CISA confirms critical Cleo bug exploitation in ransomware attacks

​CISA confirmed today that a critical security vulnerability in Cleo Harmony, VLTrader, and LexiCom file transfer software is being exploited in ransomware attacks.

This flaw (tracked as CVE-2024-50623 and impacting all versions before version 5.8.0.21) enables unauthenticated attackers to gain remote code execution on vulnerable servers exposed online.

Cleo released security updates to fix it in October and warned all customers to “immediately upgrade instances” to additional potential attack vectors.

The company has not disclosed that CVE-2024-50623 was targeted in the wild; however, on Friday, CISA added the security bug to its catalog of known exploited vulnerabilities, tagging it as being used in ransomware campaigns.

Following its addition to the KEV catalog, U.S. federal agencies must secure their networks against attacks by applying by January 3, as required by the binding operational directive (BOD 22-01) issued in November 2021.

While the cybersecurity agency didn’t provide any other information regarding the ransomware campaign targeting Cleo servers left vulnerable to CVE-2024-50623 exploits, these attacks are uncannily similar to previous Clop data theft attacks that exploited zero-days in MOVEit Transfer, GoAnywhere MFT, and Accellion FTA in recent years.

Some also believe the flaw was exploited by the Termite ransomware operation. However, it is believed that this link was only made because Blue Yonder had an exposed Cleo software server, and they were breached in a cyberattack claimed by the ransomware gang.

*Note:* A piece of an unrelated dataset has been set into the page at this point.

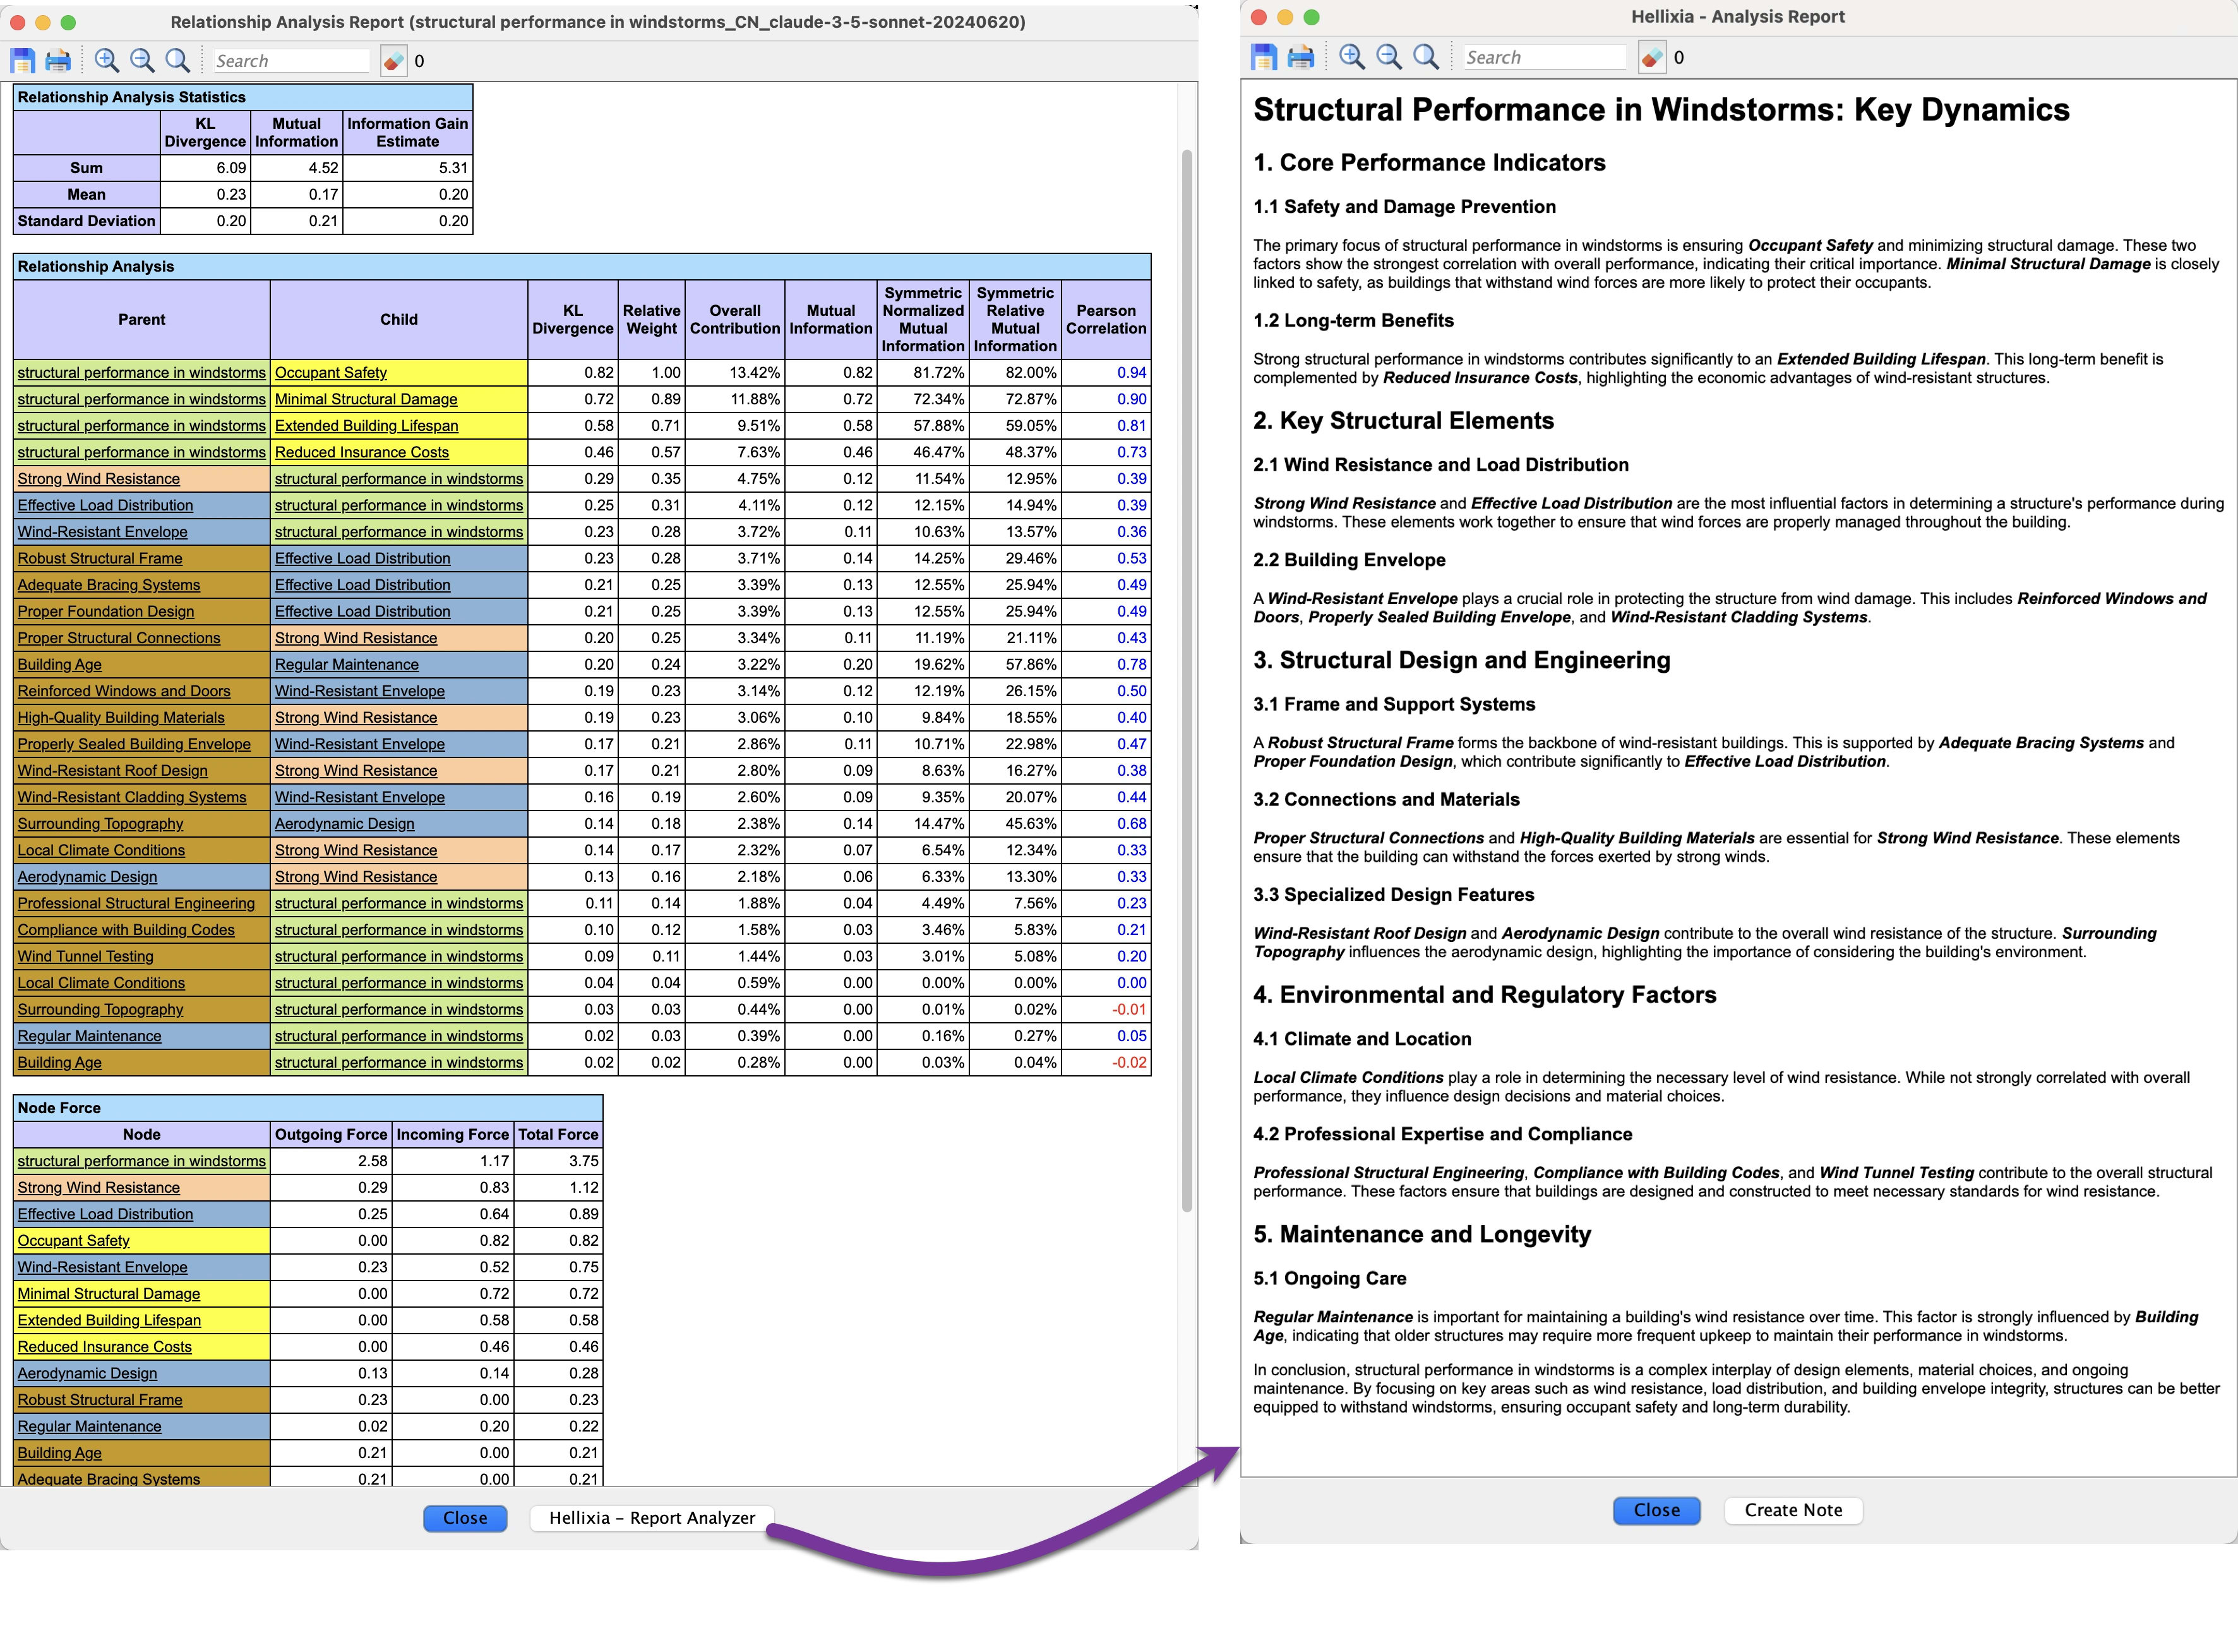
Task: Close the Relationship Analysis report
Action: [x=464, y=1518]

Cleo zero-day also actively exploited

As Huntress security researchers first discovered ten days ago, fully patched Cleo servers were still being compromised, likely using a CVE-2024-50623 bypass (which has yet to receive a CVE ID) that enables attackers to import and execute arbitrary PowerShell or bash commands by exploiting the default Autorun folder settings.

Cleo has now released patches to fix this actively exploited zero-day bug and urged customers to upgrade to version 5.8.0.24 as soon as possible to secure Internet-exposed servers from breach attempts.

“After applying the patch, errors are logged for any files found at startup related to this exploit, and those files are removed,” the company added.

Admins who can’t immediately upgrade are advised to disable the Autorun feature by clearing out the Autorun directory from the System Options to reduce the attack surface.

As Rapid7 found while investigating the zero-day attacks, threat actors exploited the zero-day to drop a Java Archive (JAR) payload [VirusTotal] part of a larger Java-based post-exploitation framework.

Huntress, who also analyzed the malware and named it Malichus, said it only found it deployed on Windows devices, although it also comes with Linux support.

According to Binary Defense ARC Labs, another cybersecurity firm that looked into the ongoing attacks, malware operators can use Malichus for file transfers, command execution, and network communication.

So far, Huntress has discovered at least two dozen companies whose Cleo servers were compromised and said there are likely other potential victims. Sophos’ MDR and Labs teams have also found indicators of compromise on over 50 Cleo hosts.

Cleo spokespersons were not immediately available when contacted by BleepingComputer earlier today to confirm that the CVE-2024-50623 flaw was exploited in attacks as a zero-day.